На земле когда-то было не хуже, чем в тех местах, куда устремляются миллионы загадочных ракетовидных квантоволонтеров со жгутиками. Не материализовавшись, проигравшие заплыв одному из самых шустрых претендентов, остальные квантовые солдатики тут же разворачивались назад и, отбросив свои жгутики, дезертировали и пускались в путешествия по самым разным направлениям самых разнообразных пространств и миров. О, сколько же было нас, не попавших в жизнь на земле, потому и не познавших райские радости! Лучше ли, хуже ли было бы нам в тех мирах и пространствах, которые не есть миры и пространства земные?

То было юное пространство на нашей земле, которое одни люди назвали неолитом, каменным веком, но другие люди назвали веком золотым. Золота, правда, и в помине не было на том отрезке мирового пространства, то есть оно было в природе вещей, однако человеки еще не обратили на него никакого внимания. И по причине того, что золото было неизвестно людям, и вообще никакой металл еще не был ими добыт, их жизнь была очень мягка. И в памяти тех, которых называли всех до единого Акимами (Иоакимами), прозорливцами, посланцами божьими, — тех, что бегут по дорогам человеческих цивилизаций, перепрыгивая из эпохи в эпоху, тот нежный каменный отрезок вспоминается как райский и называется «золотым веком». Неизвестно, с какого места золото стало считаться самым ценным веществом, и, исходя от этого недоразумения, лучший кусок своего пути человечество назвало золотым. А век-то был каменный!
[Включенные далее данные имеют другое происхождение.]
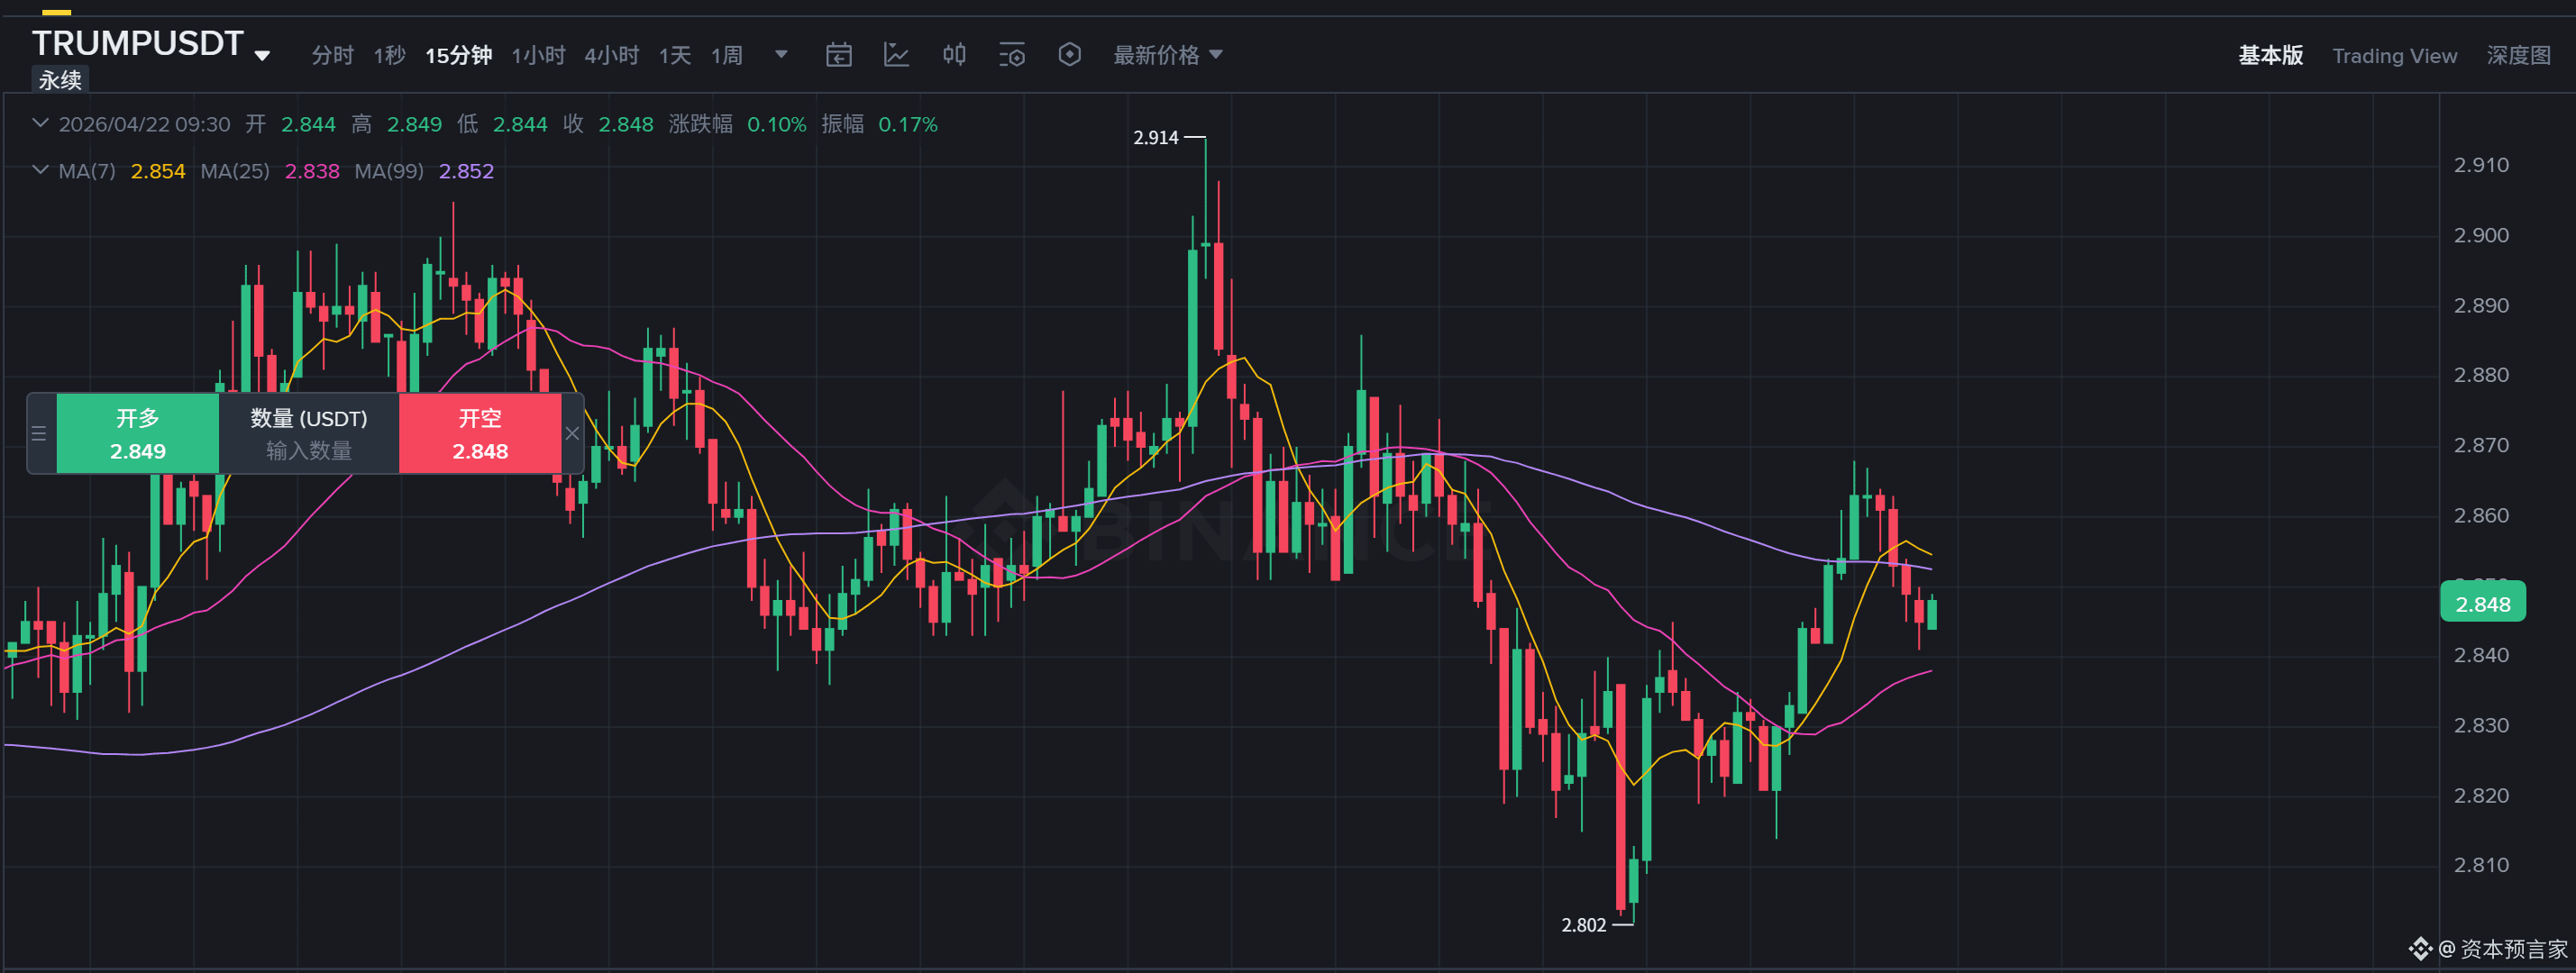The height and width of the screenshot is (973, 2576).
Task: Collapse the MA indicator legend row
Action: (40, 170)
На том месте, где никакого оружия, кроме камня, еще не было, я с помощью Дода, бога охоты, зашиб муфлона Берендея, когда тот стоял на узком карнизе скалы и, закатив вверх затуманенные мечтою глаза, быстро-быстро перебирал губами, что-то бормоча себе под нос. Куда он смотрел? Неужели на далекую скалу, из-за вершины которой осторожно высунула рогатую голову самка? Когда круглый базальтовый камень Ондар впился в висок Берендея и убил его, тот даже ничего не заметил и, сорвавшись со скалы, все с таким же мечтательным видом падал вниз, переворачиваясь в воздухе и отскакивая от ступенчатых выступов крутого, почти отвесного каменного склона. Собственно говоря, мы в то время не умели убивать, потому что ничего еще не знали о смерти, кроме того, что она делает неподвижными подбитых муфлонов, серебряных мужиков, индюков, куропаток, фазанов, свиней и прочая, и прочая — это давало нам спокойную радость их съедать.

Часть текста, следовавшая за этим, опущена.